[What you should do] Please output only the lines that run from the line containing "Image resolution: width=393" through the end of the material below, exactly.

[Supplied entries]
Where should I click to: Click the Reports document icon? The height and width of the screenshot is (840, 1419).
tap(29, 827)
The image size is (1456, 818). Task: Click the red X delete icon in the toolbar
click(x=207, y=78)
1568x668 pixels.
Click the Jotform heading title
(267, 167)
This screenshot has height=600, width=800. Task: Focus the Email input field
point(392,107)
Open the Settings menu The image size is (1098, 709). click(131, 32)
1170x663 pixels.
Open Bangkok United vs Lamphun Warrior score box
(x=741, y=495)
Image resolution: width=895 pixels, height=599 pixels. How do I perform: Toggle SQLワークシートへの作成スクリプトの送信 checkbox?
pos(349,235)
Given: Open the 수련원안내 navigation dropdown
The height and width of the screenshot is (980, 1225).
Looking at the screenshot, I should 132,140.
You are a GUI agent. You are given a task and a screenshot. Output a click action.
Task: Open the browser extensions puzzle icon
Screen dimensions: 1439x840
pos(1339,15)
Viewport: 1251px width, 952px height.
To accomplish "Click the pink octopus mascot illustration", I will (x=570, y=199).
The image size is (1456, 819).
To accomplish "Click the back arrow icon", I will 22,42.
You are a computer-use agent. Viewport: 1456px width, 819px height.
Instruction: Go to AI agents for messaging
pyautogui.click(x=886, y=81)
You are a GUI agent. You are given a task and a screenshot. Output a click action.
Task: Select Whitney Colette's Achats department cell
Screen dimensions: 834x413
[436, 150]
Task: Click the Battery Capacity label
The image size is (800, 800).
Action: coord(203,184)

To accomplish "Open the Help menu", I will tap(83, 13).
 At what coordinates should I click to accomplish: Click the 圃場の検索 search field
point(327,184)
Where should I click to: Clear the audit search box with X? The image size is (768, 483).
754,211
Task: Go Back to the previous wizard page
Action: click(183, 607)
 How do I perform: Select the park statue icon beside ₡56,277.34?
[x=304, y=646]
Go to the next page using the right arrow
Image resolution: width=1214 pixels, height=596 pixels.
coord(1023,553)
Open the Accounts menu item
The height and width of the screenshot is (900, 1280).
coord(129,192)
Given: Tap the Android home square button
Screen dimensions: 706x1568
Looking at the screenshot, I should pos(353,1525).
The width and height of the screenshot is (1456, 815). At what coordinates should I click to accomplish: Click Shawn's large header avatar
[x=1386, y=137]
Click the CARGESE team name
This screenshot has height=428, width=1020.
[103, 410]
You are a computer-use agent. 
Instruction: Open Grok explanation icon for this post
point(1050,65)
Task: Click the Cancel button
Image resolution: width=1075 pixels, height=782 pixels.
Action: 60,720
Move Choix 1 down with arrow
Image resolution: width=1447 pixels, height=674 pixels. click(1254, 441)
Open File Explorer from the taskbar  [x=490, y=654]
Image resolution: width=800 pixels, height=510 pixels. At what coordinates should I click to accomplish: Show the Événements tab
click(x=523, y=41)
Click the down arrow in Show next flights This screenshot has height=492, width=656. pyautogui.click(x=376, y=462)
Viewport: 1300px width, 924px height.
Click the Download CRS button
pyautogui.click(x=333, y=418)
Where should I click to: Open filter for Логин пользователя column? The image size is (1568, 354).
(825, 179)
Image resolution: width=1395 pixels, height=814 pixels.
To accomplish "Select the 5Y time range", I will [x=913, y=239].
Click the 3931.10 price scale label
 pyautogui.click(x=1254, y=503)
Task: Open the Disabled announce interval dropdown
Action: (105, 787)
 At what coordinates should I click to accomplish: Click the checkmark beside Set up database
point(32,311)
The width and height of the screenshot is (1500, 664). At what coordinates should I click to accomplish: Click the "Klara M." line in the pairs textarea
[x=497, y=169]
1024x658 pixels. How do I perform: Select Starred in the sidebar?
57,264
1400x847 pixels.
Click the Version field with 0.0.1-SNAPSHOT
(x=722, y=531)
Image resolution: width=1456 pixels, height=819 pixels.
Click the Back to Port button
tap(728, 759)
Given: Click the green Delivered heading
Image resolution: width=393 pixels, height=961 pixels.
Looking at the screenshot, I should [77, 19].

[The answer]
Image resolution: width=393 pixels, height=961 pixels.
Looking at the screenshot, I should [77, 19].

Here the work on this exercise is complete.